REQUIREMENT:
Please filter the data down to the lines that include the word "entry" and copy them.

SOURCE MATERIAL:
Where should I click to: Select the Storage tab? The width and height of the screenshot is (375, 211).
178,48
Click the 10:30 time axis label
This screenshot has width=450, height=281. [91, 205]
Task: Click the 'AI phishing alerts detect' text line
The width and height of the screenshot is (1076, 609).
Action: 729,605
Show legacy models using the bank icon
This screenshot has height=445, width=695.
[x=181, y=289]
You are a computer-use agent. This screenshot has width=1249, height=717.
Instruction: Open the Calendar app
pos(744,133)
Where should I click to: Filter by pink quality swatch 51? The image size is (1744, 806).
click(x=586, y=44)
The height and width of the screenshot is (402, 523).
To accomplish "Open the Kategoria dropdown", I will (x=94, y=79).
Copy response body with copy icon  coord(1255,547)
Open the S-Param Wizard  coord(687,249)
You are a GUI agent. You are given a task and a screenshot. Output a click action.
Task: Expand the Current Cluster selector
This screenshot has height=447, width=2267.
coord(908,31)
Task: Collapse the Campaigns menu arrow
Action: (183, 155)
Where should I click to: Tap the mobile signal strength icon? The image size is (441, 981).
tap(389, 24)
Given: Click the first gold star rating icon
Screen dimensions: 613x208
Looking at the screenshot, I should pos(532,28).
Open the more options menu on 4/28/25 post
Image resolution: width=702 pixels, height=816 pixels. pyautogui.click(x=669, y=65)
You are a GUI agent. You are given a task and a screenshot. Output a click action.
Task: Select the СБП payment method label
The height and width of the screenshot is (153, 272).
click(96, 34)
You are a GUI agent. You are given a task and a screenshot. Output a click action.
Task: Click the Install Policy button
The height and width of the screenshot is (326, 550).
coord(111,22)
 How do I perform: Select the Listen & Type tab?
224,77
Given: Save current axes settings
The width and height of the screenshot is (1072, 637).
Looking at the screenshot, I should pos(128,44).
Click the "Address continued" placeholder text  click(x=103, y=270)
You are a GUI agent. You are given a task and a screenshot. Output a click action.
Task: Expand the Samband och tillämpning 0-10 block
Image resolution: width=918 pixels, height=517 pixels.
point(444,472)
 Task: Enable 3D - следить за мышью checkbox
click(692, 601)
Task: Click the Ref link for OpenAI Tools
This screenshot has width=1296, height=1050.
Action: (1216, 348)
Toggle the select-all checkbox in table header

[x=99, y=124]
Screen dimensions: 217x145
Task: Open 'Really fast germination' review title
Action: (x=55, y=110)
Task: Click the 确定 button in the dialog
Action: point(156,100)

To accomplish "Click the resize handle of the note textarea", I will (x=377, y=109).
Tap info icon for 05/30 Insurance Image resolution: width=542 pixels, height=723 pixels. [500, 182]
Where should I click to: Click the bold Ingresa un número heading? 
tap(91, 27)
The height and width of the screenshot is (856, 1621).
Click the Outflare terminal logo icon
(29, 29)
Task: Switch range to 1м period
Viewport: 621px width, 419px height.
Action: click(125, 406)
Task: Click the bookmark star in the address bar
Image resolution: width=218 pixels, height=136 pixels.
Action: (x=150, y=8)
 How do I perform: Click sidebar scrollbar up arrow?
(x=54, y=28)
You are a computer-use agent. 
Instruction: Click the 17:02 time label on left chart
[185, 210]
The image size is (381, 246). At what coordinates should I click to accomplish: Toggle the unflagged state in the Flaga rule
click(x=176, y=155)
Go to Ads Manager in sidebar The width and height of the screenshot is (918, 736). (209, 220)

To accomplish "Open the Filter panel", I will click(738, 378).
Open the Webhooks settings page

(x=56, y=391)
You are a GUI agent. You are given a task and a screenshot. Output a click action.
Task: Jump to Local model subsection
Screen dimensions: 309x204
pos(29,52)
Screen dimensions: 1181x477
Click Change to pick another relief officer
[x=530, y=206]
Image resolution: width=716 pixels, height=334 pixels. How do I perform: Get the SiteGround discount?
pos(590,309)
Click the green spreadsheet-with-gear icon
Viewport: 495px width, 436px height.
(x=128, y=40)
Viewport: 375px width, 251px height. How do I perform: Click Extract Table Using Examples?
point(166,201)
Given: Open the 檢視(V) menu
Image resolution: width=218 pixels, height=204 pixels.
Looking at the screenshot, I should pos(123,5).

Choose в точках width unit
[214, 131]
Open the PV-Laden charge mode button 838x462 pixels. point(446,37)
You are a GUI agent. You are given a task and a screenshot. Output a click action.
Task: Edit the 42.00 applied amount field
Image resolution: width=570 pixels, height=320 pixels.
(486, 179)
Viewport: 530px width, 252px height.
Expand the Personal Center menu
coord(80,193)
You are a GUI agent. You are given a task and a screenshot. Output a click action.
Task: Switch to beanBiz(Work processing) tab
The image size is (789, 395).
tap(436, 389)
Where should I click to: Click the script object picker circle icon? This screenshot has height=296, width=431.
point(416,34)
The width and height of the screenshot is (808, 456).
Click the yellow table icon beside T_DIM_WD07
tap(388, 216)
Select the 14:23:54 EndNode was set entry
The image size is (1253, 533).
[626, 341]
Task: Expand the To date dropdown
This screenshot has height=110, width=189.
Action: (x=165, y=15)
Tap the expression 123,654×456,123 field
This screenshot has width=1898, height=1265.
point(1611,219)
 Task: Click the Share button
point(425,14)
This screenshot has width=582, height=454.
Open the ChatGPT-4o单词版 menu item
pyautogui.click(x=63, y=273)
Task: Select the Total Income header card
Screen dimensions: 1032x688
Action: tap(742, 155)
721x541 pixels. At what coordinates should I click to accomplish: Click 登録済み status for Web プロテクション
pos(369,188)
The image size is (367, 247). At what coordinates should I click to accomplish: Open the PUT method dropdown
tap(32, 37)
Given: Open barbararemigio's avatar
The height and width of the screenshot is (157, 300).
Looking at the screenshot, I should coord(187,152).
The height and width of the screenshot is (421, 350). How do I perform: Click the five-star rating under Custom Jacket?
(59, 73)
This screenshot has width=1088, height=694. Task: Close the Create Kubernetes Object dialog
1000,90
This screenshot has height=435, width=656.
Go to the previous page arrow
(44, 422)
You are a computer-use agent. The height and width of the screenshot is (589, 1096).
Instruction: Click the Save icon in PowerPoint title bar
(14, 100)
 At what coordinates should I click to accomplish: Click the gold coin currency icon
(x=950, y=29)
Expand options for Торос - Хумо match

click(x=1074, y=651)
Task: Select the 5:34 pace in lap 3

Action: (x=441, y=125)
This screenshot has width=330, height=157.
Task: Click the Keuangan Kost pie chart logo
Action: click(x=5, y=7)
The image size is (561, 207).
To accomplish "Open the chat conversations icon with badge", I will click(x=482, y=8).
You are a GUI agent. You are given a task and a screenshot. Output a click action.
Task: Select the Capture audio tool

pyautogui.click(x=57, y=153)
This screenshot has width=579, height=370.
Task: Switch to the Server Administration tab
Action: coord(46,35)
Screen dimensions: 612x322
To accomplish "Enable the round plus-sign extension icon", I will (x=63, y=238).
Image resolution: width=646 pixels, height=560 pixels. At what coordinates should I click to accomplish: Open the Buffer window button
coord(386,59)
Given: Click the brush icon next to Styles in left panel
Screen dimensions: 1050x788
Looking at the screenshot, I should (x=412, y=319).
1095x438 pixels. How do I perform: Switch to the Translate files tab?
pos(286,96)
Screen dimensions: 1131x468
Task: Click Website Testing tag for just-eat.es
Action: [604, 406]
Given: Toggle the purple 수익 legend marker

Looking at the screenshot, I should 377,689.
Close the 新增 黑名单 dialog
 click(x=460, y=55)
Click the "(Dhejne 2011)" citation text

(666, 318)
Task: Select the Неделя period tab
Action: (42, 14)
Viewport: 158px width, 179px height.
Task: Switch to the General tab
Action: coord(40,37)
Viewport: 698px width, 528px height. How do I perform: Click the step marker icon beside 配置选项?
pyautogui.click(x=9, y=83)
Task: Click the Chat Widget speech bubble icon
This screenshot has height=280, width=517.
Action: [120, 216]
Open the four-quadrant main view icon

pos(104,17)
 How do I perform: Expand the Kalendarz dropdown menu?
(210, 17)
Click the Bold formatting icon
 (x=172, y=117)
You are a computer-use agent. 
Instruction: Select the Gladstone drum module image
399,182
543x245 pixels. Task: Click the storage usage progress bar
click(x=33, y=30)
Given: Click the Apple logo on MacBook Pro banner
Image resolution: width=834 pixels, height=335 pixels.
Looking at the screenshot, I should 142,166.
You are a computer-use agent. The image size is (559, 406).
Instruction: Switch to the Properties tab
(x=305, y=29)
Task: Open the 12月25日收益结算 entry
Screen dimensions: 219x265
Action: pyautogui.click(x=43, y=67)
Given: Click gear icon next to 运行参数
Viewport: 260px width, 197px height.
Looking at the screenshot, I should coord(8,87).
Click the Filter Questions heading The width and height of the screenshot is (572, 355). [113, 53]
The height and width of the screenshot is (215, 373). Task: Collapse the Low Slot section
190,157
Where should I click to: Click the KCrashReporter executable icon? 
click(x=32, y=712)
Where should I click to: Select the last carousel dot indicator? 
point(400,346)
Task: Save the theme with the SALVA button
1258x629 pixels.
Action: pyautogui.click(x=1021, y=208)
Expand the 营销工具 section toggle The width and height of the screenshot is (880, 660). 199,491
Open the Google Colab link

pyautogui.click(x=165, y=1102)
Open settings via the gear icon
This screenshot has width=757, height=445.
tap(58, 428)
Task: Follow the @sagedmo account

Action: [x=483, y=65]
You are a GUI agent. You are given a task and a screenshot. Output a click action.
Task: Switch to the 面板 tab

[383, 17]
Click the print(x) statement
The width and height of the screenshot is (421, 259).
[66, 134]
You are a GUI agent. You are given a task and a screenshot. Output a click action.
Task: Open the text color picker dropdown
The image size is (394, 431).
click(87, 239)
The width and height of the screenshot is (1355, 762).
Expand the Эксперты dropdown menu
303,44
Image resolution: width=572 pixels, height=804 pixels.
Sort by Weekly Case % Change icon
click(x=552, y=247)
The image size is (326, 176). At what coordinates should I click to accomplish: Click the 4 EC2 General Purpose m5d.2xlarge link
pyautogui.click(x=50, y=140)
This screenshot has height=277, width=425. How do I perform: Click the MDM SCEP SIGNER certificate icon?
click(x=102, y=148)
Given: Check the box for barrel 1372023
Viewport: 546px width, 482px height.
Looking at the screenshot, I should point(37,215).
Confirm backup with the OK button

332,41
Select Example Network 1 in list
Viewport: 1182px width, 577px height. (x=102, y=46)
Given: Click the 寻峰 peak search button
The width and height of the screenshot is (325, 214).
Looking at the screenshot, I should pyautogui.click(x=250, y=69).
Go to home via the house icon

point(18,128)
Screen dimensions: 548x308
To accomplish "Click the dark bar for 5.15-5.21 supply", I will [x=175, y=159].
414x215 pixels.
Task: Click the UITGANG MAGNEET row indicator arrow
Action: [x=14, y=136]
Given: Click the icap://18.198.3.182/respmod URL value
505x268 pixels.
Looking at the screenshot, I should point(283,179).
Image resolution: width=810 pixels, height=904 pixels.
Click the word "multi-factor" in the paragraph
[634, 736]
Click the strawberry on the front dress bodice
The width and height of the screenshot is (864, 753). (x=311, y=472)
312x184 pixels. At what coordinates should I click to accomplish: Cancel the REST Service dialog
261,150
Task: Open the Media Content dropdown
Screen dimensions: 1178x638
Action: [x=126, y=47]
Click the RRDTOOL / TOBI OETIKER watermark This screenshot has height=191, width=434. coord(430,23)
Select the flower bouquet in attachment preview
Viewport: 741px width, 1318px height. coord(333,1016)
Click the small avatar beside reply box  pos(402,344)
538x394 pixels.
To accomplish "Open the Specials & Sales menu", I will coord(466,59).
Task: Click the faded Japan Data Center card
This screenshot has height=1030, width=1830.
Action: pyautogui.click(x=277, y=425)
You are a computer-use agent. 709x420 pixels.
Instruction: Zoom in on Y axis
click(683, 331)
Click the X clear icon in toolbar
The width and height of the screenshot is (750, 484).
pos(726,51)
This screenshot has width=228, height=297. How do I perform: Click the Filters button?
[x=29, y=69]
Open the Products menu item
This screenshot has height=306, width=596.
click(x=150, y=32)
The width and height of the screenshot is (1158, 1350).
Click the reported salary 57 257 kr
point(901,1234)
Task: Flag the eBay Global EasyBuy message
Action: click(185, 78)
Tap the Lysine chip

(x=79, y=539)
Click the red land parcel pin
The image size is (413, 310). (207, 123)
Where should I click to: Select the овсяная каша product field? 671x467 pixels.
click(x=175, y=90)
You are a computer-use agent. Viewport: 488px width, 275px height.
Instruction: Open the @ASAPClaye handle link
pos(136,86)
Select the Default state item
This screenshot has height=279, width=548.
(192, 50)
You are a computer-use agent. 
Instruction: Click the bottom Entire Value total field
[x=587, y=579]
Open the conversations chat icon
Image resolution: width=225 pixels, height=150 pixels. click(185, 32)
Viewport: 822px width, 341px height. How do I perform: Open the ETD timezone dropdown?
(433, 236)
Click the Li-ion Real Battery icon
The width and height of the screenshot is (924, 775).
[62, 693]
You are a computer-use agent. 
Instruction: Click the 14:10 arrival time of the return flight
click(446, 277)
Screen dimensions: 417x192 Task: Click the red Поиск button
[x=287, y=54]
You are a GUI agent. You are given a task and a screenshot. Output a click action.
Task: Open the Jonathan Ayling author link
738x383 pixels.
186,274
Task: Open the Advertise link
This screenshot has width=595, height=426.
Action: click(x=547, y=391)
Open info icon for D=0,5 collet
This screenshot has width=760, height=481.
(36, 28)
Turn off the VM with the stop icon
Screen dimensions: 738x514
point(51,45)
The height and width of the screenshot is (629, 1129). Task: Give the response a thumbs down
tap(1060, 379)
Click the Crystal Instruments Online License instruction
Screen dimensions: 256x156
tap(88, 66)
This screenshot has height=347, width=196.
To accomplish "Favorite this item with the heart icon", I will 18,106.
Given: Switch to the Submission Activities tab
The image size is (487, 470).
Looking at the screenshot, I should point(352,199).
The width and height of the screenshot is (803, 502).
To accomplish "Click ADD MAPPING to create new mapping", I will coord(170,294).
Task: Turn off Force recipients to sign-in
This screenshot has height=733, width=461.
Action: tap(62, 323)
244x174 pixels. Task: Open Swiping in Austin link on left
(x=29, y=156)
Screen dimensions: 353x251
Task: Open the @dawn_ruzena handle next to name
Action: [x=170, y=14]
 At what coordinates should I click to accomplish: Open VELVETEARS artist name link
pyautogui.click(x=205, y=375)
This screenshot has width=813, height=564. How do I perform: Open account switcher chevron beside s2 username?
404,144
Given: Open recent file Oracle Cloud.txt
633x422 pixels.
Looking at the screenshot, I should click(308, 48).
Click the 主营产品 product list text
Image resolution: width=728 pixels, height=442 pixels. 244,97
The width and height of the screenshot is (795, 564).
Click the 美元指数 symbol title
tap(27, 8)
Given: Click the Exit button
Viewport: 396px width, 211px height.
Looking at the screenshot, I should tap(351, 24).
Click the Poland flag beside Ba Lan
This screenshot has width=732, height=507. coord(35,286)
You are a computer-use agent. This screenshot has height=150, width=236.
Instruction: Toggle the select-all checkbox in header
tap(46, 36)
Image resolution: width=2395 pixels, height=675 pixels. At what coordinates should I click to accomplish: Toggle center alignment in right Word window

SOLUTION TO THIS EXERCISE:
Select the 14:23:54 EndNode was set entry
Task: Open the 12月25日收益结算 entry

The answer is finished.